Komunikasi kristiani adalah elemen yang sangat fundamental dari kekristenan. Sejak awal penciptaan dunia ini, manusia tidak dimaksudkan untuk hidup sendiri. Orang Kristen harus hidup di dalam komunitasnya, yaitu gereja. “Demikianlah kamu bukan lagi orang asing dan pendatang, melainkan kawan sewarga dari orang-orang kudus dan anggota-anggota keluarga Allah,.. “ (Efesus 2:19). Sejak menerima Kristus sebagai Juruselamat maka setiap orang Kristen menjadi bagian dari keluarga Allah, yang juga digambarkan Paulus sebagai bagian dari tubuh Kristus yang saling membutuhkan satu sama lain. “Kamu semua adalah tubuh Kristus dan kamu masing-masing adalah anggotanya.” (1 Korintus 12:27).  Selain bersekutu kita juga ditugaskan untuk mengerjakan Amanat Agung Tuhan Yesus, yaitu mengajar, menjadi saksi Kristus, dan menjadikan murid. Maka komunikasi menjadi sangat vital dalam persekutuan Kristiani bagaikan urat nadi dalam tubuh manusia, sebagaimana ungkapan Jonathan L. Parapak[1] dalam buku Kepemimpinan Kristiani (STT Jakarta 2003).

Alkitab penuh dengan contoh-contoh komunikasi. Pesan Allah kepada Adam dan Hawa sangat jelas dan tegas, komunikasinya langsung dan mudah dipahami. Semua persoalan komunikasi berakar di Taman Eden. Allah memilih hubungan yang sangat intim dengan manusia, yang Ia ciptakan sebagai makhluk yang dapat berkomunikasi. Adam berkomunikasi secara pribadi dengan menggunakan bahasa. Kemudian Iblis mengupayakan tipu daya untuk memunculkan keraguan akan firman Allah kepada Hawa hingga akhirnya menjatuhkan manusia. Maka komunikasi dengan Allah dan sesamanya menjadi retak.

Bagi seorang Kristen, kualitas komunikasi dengan Tuhan berperan penting dalam komunikasinya dengan sesama. Semakin dalam komunikasinya dengan Tuhan, semakin ia memahami apa yang Tuhan ingin ia perbuat terhadap diri, sesama, dan lingkungannya.
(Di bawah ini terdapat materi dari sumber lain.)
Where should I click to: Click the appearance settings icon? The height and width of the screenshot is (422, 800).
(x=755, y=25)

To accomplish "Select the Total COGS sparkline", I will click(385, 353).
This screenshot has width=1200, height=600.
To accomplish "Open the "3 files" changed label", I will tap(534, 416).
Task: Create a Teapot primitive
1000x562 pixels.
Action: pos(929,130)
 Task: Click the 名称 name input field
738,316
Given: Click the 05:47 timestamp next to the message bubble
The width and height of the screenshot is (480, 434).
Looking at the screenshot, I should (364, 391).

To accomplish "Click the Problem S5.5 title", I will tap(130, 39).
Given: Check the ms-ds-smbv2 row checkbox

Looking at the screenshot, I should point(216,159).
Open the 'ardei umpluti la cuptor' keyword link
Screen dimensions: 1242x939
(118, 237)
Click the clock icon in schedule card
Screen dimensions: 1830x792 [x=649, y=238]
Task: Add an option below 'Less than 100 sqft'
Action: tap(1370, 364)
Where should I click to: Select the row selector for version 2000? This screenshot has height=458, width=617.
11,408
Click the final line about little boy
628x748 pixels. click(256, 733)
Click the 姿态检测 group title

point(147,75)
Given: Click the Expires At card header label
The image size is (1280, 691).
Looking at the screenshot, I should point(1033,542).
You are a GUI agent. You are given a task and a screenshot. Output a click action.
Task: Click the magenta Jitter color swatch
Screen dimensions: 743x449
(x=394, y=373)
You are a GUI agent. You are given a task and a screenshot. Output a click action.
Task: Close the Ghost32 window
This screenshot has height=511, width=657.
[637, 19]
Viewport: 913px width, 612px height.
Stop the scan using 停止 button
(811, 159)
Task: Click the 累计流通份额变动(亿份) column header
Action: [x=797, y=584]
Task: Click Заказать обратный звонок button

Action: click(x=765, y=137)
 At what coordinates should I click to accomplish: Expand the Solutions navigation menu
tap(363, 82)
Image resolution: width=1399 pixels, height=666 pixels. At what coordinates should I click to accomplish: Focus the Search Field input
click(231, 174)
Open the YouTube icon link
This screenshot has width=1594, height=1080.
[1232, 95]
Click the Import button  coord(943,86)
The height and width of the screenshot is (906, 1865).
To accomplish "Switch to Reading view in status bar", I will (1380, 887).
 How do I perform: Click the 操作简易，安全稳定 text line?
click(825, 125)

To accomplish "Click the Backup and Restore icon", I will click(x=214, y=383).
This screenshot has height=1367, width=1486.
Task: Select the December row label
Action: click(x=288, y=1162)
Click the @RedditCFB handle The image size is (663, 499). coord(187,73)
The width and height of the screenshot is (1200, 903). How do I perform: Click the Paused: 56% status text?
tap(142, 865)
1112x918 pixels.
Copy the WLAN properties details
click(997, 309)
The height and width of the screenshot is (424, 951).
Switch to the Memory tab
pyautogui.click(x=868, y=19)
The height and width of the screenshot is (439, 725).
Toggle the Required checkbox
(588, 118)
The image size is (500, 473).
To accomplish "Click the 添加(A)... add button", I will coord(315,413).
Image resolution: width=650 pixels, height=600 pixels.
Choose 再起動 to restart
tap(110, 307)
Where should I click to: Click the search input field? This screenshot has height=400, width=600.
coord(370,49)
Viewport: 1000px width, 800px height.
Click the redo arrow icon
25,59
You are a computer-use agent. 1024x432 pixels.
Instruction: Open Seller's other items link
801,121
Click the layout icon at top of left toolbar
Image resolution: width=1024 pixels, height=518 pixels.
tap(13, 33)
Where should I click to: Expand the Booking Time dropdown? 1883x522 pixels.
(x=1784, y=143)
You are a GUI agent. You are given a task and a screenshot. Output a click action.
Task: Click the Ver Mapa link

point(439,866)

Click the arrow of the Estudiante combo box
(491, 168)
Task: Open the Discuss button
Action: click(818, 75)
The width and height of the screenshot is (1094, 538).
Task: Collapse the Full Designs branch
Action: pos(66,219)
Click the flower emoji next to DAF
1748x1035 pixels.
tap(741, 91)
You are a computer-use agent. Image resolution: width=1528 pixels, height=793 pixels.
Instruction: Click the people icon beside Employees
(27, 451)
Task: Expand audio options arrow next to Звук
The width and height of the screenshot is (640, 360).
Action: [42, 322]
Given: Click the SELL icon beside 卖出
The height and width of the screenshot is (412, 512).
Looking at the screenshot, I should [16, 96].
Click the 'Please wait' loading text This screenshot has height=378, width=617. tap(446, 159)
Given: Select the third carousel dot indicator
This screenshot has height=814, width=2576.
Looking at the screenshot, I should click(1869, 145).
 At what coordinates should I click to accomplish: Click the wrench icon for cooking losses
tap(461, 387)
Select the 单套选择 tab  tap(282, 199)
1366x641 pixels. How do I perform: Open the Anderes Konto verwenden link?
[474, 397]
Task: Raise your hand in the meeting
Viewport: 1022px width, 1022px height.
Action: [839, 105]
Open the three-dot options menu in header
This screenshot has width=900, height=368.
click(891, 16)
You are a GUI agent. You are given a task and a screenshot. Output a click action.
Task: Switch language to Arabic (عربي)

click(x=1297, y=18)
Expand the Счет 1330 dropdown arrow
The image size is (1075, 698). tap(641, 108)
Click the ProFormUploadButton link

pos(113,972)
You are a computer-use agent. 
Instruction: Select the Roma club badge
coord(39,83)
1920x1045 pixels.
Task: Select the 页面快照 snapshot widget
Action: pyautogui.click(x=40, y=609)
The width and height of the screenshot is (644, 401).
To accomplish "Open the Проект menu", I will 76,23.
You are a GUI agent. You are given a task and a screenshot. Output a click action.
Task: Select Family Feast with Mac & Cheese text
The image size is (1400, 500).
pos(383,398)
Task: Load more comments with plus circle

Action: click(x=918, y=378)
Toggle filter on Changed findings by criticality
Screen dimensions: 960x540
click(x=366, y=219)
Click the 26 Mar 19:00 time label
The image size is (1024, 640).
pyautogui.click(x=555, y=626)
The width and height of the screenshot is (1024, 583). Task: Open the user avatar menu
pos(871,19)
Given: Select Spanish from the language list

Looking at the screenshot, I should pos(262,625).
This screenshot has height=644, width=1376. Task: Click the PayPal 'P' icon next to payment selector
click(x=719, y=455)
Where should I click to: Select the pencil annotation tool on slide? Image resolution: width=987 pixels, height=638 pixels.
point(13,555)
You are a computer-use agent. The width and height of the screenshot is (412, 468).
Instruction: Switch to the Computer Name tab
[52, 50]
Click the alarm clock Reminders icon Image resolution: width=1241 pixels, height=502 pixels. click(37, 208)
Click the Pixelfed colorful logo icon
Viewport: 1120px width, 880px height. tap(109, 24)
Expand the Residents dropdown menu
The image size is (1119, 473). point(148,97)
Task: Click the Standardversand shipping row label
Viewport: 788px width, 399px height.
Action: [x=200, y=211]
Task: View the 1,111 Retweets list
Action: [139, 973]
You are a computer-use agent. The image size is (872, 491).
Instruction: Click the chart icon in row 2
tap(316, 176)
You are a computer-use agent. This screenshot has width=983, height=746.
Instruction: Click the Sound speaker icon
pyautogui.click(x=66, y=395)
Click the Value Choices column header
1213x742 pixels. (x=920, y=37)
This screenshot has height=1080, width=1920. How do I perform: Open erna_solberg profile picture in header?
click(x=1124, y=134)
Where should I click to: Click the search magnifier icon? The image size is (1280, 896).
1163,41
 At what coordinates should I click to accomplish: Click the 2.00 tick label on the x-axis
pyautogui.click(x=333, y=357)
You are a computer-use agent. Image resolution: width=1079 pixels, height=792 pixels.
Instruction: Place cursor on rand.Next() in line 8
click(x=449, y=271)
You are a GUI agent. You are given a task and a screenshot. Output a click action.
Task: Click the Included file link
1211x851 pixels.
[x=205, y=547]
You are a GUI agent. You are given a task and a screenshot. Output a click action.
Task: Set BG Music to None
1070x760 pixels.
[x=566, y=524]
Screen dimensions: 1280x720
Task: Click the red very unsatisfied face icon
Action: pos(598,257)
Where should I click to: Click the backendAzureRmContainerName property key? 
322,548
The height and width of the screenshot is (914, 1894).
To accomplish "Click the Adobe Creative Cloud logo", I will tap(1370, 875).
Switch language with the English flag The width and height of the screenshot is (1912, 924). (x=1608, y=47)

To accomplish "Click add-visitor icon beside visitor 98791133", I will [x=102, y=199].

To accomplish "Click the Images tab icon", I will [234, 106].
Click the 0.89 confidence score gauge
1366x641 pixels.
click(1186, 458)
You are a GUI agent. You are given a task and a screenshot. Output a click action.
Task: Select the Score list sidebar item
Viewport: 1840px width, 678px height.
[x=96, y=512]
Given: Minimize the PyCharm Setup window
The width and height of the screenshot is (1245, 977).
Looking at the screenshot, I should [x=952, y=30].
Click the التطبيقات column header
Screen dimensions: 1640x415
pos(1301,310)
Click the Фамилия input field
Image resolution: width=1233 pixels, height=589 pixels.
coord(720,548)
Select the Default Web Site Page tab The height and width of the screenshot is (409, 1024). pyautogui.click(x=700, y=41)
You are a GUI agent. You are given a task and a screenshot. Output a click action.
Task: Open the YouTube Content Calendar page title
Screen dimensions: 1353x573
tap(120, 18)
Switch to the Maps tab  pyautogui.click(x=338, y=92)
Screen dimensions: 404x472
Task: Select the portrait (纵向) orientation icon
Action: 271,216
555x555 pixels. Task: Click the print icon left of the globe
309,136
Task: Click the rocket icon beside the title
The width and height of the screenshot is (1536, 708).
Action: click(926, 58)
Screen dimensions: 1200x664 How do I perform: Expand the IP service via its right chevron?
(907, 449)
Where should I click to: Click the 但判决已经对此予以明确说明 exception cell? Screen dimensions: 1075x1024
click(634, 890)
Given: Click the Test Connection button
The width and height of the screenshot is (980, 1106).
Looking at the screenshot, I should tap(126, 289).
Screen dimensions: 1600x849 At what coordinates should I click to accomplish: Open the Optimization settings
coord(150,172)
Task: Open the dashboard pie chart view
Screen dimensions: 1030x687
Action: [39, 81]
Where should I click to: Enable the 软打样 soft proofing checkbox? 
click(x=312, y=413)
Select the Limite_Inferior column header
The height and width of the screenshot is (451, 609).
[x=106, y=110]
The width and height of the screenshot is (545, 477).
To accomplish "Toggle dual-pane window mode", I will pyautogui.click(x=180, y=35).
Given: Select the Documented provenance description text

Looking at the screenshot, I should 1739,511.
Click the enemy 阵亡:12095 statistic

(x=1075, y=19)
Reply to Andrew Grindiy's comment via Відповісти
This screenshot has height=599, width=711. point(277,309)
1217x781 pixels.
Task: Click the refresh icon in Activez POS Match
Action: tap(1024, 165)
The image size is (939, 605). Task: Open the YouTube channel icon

Bila komunikasi dengan Sang Pencipta tidak berjalan lancar dan baik, komunikasi dengan sesama menjadi tidak efektif karena ia tidak bisa memahami sesamanya. Banyak masalah terjadi yang disebabkan oleh kegagalan seseorang dalam berkomunikasi. Kunci keberhasilan seseorang dalam berkomunikasi adalah kejernihan pikiran dan kejelasan akan apa yang hendak disampaikan, bukan sekadar kalimat-kalimat indah yang tak jelas maknanya.

Kita akan mempelajari komunikasi yang dilakukan Tuhan Yesus dalam perjalanan-Nya untuk menyelesaikan misi Allah. Yesus adalah komunikator yang agung. Ia memahami keadaan manusia (Yohanes 2:25). Ia, tahu setiap orang adalah berdosa dan membutuhkan Juruselamat (Lukas 5:30-32). Yesus berjalan bersama dengan orang- orang berdosa, berbicara dengan mereka, dan ikut merasakan apa yang mereka rasakan. Ia mendatangi orang-orang itu di pinggir jalan, di ladang, di pesta pernikahan. Ia betul-betul mengenal audience-Nya.

Kedatangan Yesus ke dalam dunia merupakan metode Allah untuk berkomunikasi dengan manusia. Allah mempunyai berita, pesan, firman yang harus disampaikan kepada manusia. Tetapi Ia juga tidak mengabaikan metode penyampaiannya. Cara Tuhan menyampaikan firman kepada manusia pun beraneka ragam. Kepada Adam dan Hawa, Allah menyampaikan perintah-Nya dengan suara yang jelas. Kepada Raja Daud, Allah menegur melalui Nabi Natan dengan sindiran yang tegas dan keras. Kepada orang banyak, Yesus banyak menyampaikan perumpamaan-perumpamaan. Saat berkhotbah di bukit, Yesus menggunakan bahasa yang sederhana. Namun ketika berbicara dengan Nikodemus, seseorang yang terpelajar, Ia menggunakan bahasa yang filosofis. Dan itu baru sebagian dari cara Tuhan kita berkomunikasi. 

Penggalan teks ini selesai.